Excerpted records:
----------------
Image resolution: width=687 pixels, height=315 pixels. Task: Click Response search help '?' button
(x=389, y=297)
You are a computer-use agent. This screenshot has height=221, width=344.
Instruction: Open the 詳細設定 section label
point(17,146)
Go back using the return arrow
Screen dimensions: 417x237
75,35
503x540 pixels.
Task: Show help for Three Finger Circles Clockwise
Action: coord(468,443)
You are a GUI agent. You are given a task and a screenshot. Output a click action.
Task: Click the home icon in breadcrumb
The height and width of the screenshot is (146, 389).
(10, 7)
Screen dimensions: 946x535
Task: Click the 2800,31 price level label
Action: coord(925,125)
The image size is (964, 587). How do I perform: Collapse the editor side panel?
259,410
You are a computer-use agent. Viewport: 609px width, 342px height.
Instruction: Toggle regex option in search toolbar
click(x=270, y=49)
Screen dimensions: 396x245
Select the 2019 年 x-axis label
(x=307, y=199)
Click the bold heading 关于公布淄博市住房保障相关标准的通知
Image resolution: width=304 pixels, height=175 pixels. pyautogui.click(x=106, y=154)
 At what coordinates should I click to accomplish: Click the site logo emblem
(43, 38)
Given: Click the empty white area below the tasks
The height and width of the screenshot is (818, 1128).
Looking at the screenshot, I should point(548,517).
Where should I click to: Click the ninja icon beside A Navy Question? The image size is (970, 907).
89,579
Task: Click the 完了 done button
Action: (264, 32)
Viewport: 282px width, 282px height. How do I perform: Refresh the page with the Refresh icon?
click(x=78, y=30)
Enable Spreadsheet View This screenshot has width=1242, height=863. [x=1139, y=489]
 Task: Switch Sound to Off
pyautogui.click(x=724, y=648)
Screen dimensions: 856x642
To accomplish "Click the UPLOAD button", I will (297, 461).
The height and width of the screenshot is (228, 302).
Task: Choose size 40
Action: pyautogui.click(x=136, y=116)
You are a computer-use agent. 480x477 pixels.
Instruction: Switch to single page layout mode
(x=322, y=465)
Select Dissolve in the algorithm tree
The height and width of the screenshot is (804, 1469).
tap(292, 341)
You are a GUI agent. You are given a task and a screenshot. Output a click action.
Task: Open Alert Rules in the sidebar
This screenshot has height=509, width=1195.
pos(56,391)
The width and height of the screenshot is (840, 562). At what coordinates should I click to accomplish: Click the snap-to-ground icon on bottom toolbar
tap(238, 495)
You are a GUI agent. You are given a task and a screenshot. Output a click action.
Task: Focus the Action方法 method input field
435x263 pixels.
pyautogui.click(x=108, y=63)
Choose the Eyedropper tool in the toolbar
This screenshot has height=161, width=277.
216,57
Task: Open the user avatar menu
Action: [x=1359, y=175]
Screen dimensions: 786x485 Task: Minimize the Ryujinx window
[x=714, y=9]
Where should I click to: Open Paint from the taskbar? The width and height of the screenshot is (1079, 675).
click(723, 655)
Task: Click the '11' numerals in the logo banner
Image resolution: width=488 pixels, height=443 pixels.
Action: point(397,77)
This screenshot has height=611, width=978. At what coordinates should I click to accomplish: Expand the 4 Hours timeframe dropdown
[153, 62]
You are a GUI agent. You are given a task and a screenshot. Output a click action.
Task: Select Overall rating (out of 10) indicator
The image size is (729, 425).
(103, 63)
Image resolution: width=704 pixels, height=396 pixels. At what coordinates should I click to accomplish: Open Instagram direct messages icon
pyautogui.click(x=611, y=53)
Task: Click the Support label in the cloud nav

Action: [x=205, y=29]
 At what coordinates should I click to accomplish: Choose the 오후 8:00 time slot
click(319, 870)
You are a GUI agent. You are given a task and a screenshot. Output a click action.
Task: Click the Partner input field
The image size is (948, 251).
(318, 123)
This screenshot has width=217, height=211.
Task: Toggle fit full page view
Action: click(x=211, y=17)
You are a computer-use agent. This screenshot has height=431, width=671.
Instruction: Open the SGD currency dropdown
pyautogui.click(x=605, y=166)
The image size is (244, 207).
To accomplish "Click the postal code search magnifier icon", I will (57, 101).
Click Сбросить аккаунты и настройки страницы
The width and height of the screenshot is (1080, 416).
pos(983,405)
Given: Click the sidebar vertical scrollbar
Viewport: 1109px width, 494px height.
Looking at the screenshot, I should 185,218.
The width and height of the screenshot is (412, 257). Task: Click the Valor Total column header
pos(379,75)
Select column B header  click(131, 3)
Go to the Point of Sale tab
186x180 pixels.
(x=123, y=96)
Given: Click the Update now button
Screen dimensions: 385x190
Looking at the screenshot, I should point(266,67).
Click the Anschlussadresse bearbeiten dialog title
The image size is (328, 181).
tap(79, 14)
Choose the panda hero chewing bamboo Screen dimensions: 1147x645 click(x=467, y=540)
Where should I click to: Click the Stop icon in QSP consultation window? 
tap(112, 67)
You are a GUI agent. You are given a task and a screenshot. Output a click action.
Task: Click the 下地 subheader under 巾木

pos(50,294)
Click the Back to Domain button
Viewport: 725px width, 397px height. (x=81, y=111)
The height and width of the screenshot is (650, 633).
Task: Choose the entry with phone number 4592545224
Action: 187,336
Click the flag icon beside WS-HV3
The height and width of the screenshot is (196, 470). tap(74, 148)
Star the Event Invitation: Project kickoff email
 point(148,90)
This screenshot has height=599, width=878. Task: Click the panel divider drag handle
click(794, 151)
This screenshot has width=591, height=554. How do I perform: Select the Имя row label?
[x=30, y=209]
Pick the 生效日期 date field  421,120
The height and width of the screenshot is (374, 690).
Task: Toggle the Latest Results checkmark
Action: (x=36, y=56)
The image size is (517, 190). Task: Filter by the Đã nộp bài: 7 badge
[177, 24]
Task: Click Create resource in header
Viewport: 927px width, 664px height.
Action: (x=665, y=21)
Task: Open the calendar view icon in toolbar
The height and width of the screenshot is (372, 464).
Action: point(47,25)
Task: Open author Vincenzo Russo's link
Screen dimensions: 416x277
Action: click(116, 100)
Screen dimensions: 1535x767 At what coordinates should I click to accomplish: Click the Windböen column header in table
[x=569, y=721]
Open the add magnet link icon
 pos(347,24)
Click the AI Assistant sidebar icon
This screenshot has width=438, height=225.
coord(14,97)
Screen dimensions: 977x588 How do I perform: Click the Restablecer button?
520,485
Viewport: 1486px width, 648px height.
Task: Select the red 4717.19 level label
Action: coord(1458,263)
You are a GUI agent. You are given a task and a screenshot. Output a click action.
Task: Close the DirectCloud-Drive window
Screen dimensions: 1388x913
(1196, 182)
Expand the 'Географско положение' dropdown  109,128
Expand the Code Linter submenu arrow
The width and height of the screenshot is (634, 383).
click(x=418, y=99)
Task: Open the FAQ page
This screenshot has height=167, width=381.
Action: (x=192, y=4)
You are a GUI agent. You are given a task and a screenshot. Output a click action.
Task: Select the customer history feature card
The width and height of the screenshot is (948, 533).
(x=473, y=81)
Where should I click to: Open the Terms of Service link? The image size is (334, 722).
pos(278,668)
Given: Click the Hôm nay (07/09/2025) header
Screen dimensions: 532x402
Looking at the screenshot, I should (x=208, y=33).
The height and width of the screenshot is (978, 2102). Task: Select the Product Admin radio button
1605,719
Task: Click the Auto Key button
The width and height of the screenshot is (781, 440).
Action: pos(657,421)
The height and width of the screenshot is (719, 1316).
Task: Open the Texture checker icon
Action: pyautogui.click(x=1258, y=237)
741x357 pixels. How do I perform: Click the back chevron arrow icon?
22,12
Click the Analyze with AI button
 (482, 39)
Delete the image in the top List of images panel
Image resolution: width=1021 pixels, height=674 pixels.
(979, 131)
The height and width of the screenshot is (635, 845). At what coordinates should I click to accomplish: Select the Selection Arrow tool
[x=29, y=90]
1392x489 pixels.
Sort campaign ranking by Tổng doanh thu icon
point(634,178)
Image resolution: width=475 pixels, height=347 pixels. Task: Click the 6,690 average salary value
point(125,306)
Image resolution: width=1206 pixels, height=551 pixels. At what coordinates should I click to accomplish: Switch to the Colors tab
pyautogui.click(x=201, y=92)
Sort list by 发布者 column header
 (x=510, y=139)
----------------
Task to complete: The answer should consist only of the lines from the one containing "Task: Select the customer" through the last line of the data, given again exactly.

Result of this task:
Task: Select the customer history feature card
The width and height of the screenshot is (948, 533).
(x=473, y=81)
Where should I click to: Open the Terms of Service link? The image size is (334, 722).
pos(278,668)
Given: Click the Hôm nay (07/09/2025) header
Screen dimensions: 532x402
Looking at the screenshot, I should (x=208, y=33).
The height and width of the screenshot is (978, 2102). Task: Select the Product Admin radio button
1605,719
Task: Click the Auto Key button
The width and height of the screenshot is (781, 440).
Action: pos(657,421)
The height and width of the screenshot is (719, 1316).
Task: Open the Texture checker icon
Action: pyautogui.click(x=1258, y=237)
741x357 pixels. How do I perform: Click the back chevron arrow icon?
22,12
Click the Analyze with AI button
 (482, 39)
Delete the image in the top List of images panel
Image resolution: width=1021 pixels, height=674 pixels.
(979, 131)
The height and width of the screenshot is (635, 845). At what coordinates should I click to accomplish: Select the Selection Arrow tool
[x=29, y=90]
1392x489 pixels.
Sort campaign ranking by Tổng doanh thu icon
point(634,178)
Image resolution: width=475 pixels, height=347 pixels. Task: Click the 6,690 average salary value
point(125,306)
Image resolution: width=1206 pixels, height=551 pixels. At what coordinates should I click to accomplish: Switch to the Colors tab
pyautogui.click(x=201, y=92)
Sort list by 发布者 column header
 (x=510, y=139)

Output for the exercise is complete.